Theodore A. Walls University of Rhode Island
Joseph L. Schafer Pennsylvania State University
New York, NY: Oxford University Press
A new class of longitudinal data has emerged as a result of the use of technological devices for data collection in diverse areas of scientific inquiry. For example, social scientific studies frequently utilize hand held computers, beepers, web interfaces and other technological tools for data collection. This class of data is called intensive longitudinal data (ILD) . The volume features state-of-the-art statistical modeling strategies developed by leading statisticians working in conjunction with scientists. Statistical modeling frameworks are outlined and each chapter includes an applied example or application with example programs to be archived on this site.
- Multilevel modeling
- Generalized estimating equations
- Item response theory
- Functional data analysis
- Time series analysis
- Point process modeling
- State space modeling
- Dynamical systems modeling
- Control systems models
- Emerging intensive longitudinal data
- ...and more
This volume is intended for those who want to learn about advanced statistical models for intensive longitudinal data and for those with an interest in selecting and applying a given model. The chapters all take up issues of general concern in modeling these kinds of data, such as a focus on regulatory systems, issues of curve registration, variable frequency and spacing of measurements, complex multivariate patterns of change, and multiple independent series. Specifically, the volume is useful for principal investigators designing new studies that will produce ILD, applied statisticians working on related models, and for methodologists, graduate students and applied analysts working in a range of fields.
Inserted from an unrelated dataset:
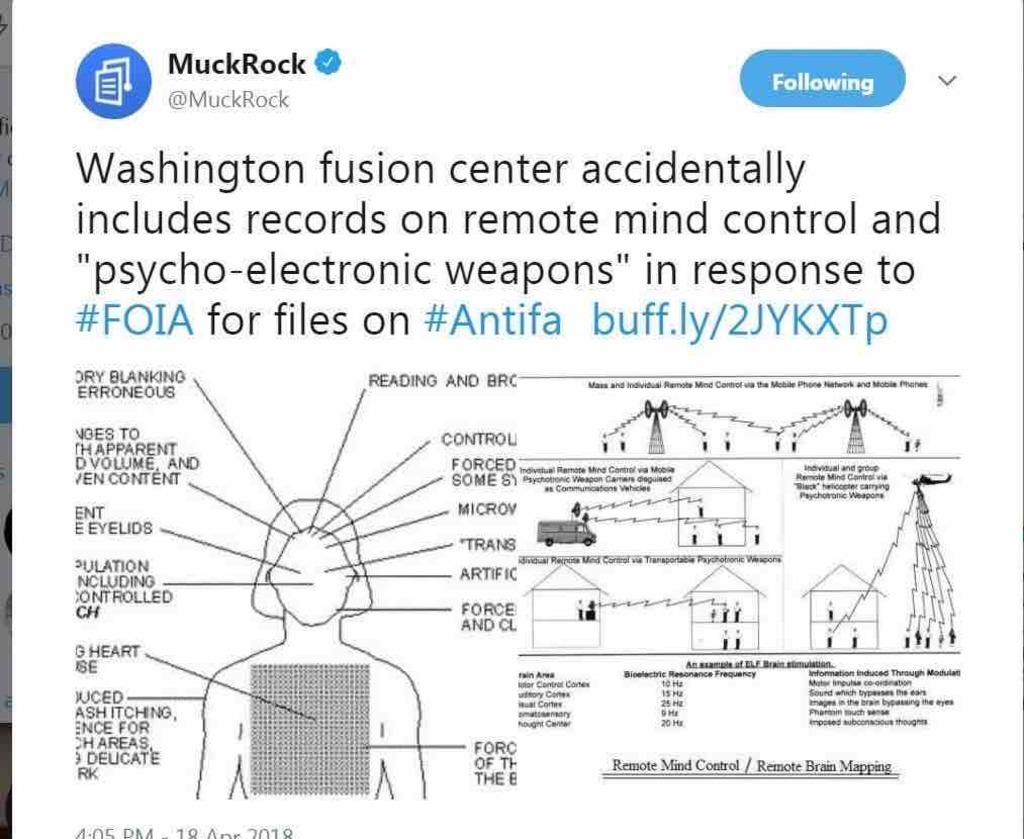Click the ELF Brain stimulation table
The height and width of the screenshot is (839, 1024).
click(739, 695)
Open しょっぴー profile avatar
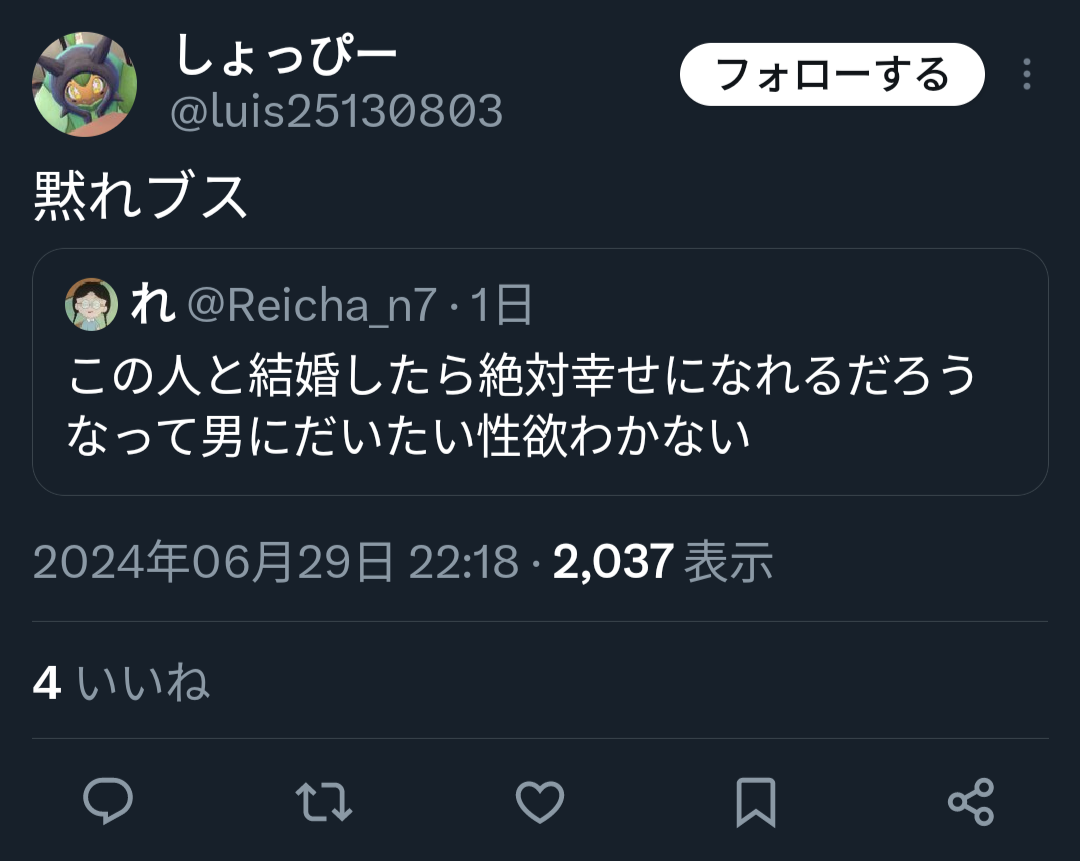This screenshot has height=861, width=1080. pos(85,84)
For more information or to order the book, please visit Oxford University Press.
Table of Contents:
- Foreword: TBN
- Introduction: Intensive Longitudinal Data. Walls, T.A. & Schafer, J.L.
- Multilevel Models for Intensive Longitudinal Data. Walls, T.A; Jung, H. & Schwartz, J.E.
- Marginal modeling of intensive longitudinal data by generalized estimating equations. Schafer, J.L.
- A local linear estimation procedure for functional multilevel modeling. Li, R., Root, T.L. & Shiffman, S.
- Application of Item Response Theory Models for Intensive Longitudinal Data. Hedeker, D., Mermelstein, R.J. & Flay, B.R.
- Periodic trends, Non-periodic Trends and their Interactions in Longitudinal or Functional Data. Fok, C.C.T. & Ramsay, J.O.
- Multilevel Autoregressive Modeling of interindividual differences in the regularity of a process. Rovine, M.J. & Walls, T.A.
- The State-Space Approach to Modeling Dynamic Processes. Ho, M-H.R., Shumway, R. & Ombao, H.
- The Control of Behavioral Input/Output Systems. Ramsay, J.O.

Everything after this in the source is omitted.